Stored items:
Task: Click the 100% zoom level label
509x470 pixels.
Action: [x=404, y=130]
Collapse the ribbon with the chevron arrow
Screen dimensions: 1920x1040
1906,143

TASK INSTRUCTIONS:
Exactly reproduce every line of the records.

PROBLEM SOLUTION:
Task: Click the 100% zoom level label
509x470 pixels.
Action: [x=404, y=130]
Collapse the ribbon with the chevron arrow
Screen dimensions: 1920x1040
1906,143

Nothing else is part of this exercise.